Beyond Branching

Emily Short

Emily Short's Interactive Storytelling

2022-12-17

Quality-based narrative is the term invented by Failbetter Games to refer to interactive narratives structured around storylets unlocked by qualities.”

“A storylet is typically a paragraph or two of text followed by a choice for the user (each option is referred to as a branch in Failbetter parlance) and text describing the outcome of that choice”

“Qualities are numerical variables that can go up or down during play, and represent absolutely everything from inventory (how many bottles of laudanum are you carrying?) to skills (what is your Dangerous skill level?) to story progress (how far have you gotten in your relationship to your Aunt?)”

Salience-based narrative is a term I just made up to refer to interactive narratives that pick a bit of content out of a large pool depending on which content element is judged to be most applicable at the moment. Like QBN, this approach is agnostic about what kind of information matters: just as a quality in Fallen London could be pretty much anything, salience narrative can be tied to pretty much any testable information in the world state.”

“An excellent example of this is Elan Ruskin’s dialogue system for Left4Dead, and more recently it was picked up by Firewatch. Both of these games allow the player to traverse a 3D world and encounter different situations, and they need to be able to feed in dialogue chosen to match those situations tightly.”

“It’s not coincidental that both of the “salience-based” applications I mentioned are for triggering dialogue specifically, and that they’re handling a narrative layer transposed on an otherwise explorable environment. I gather that Firewatch has a lot of flags under the surface, but it’s also relying a lot on player location and adjacent objects, which provide a bunch of independently-modeled world state. (In contrast, in a QBN system, the qualities are the world state. Even location is sort of a quality, and the player can be in exactly one location at a time.)”

Waypoint narrative. Again, I’m making this term up, but it corresponds to the method I used for Glass. In Glass, the interaction is all about conversation. Both the players and the NPCs are able to change the current conversation topic. Finally, there are trigger topics that advance the story to a new state whenever we reach them.”

“In Glass, the story engine is constantly trying to heal the story, to move from the player’s chaotic input back towards the next authored beat. The more content I added, the more ways there were to move through the topic space and the more efficient and responsive the story-healing could be.”

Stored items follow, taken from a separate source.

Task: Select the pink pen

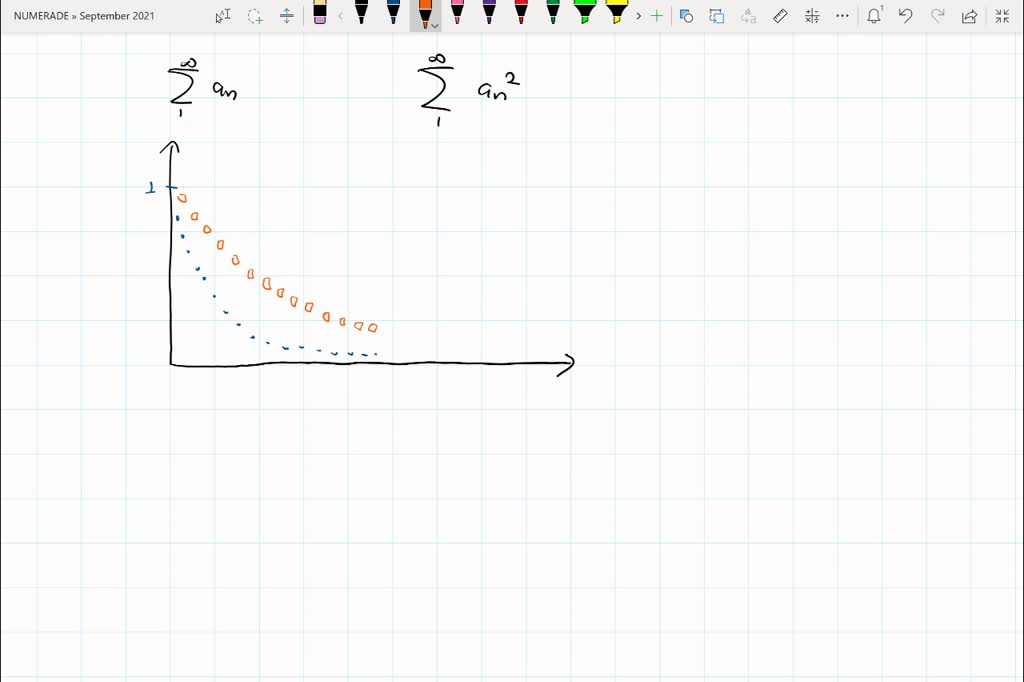Action: [x=456, y=15]
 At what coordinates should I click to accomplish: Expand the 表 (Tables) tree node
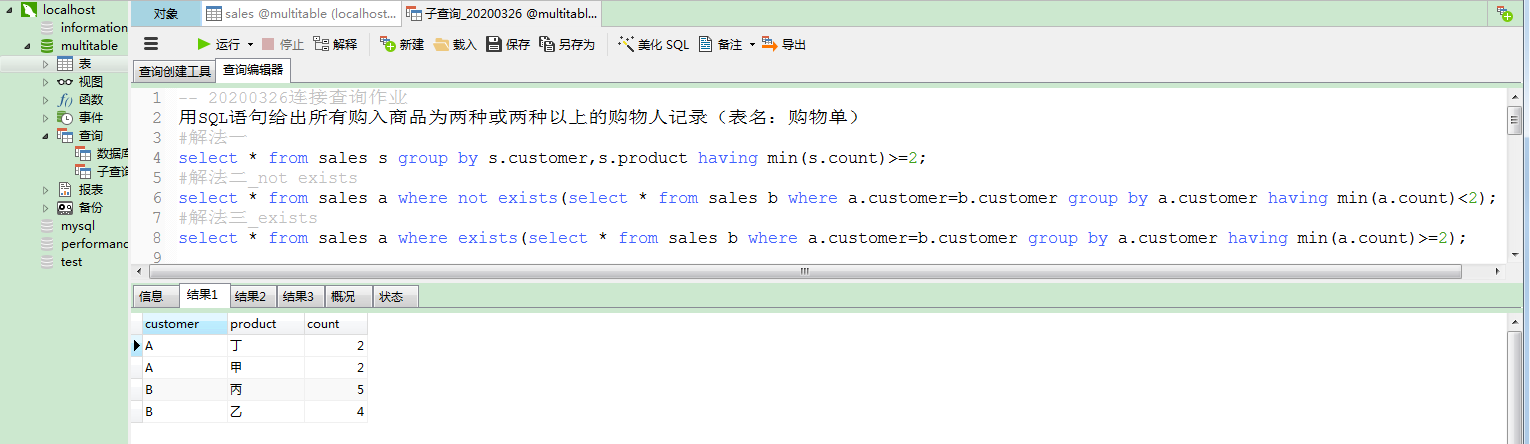click(x=45, y=64)
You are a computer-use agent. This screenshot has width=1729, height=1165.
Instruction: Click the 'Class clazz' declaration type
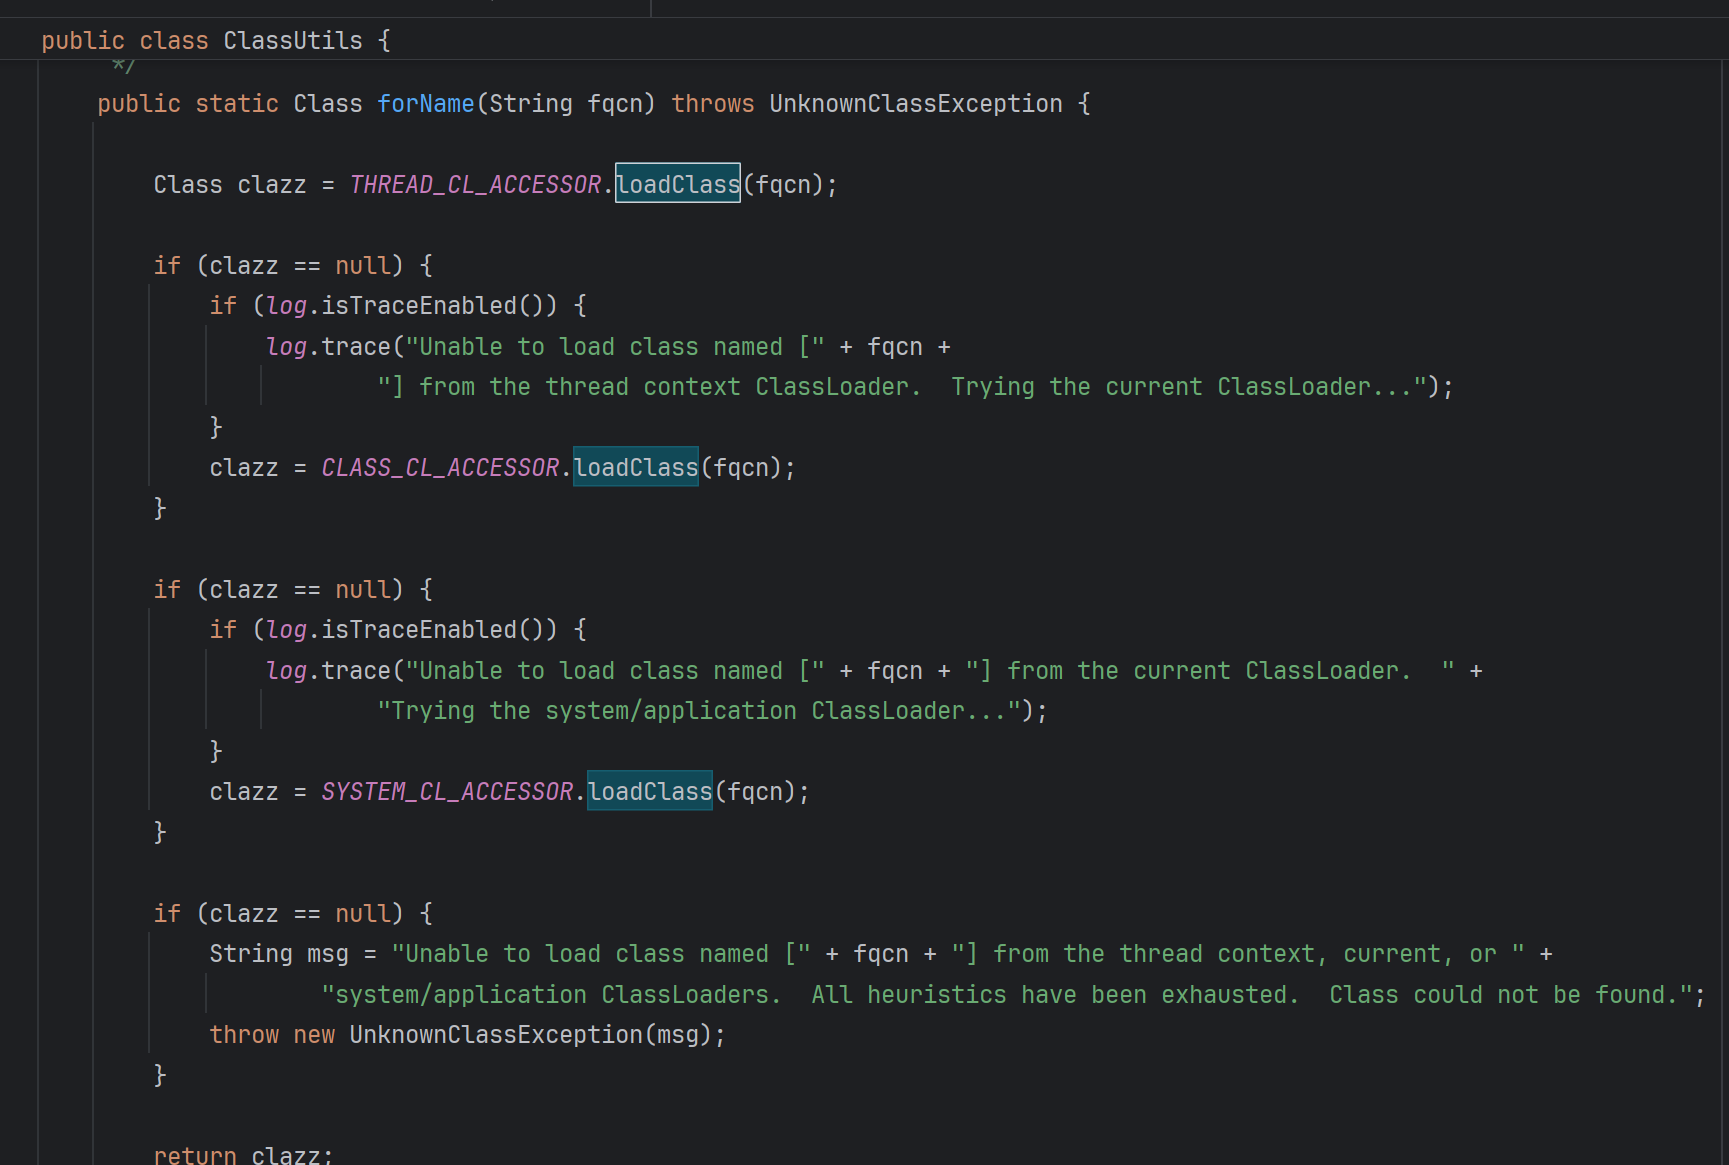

“Twine is a fabulous tool both for finished work and for prototyping, but it is not really designed for some of these structures. In particular, we should totally be teaching students about Twine and how to use it, but we shouldn’t teach them that that’s the only way to prototype an interactive story, or the way to prototype all forms of interactive story. Otherwise, they’re likely to get stuck on combinatorial explosions that could be solved using another system with more robust state tracking.”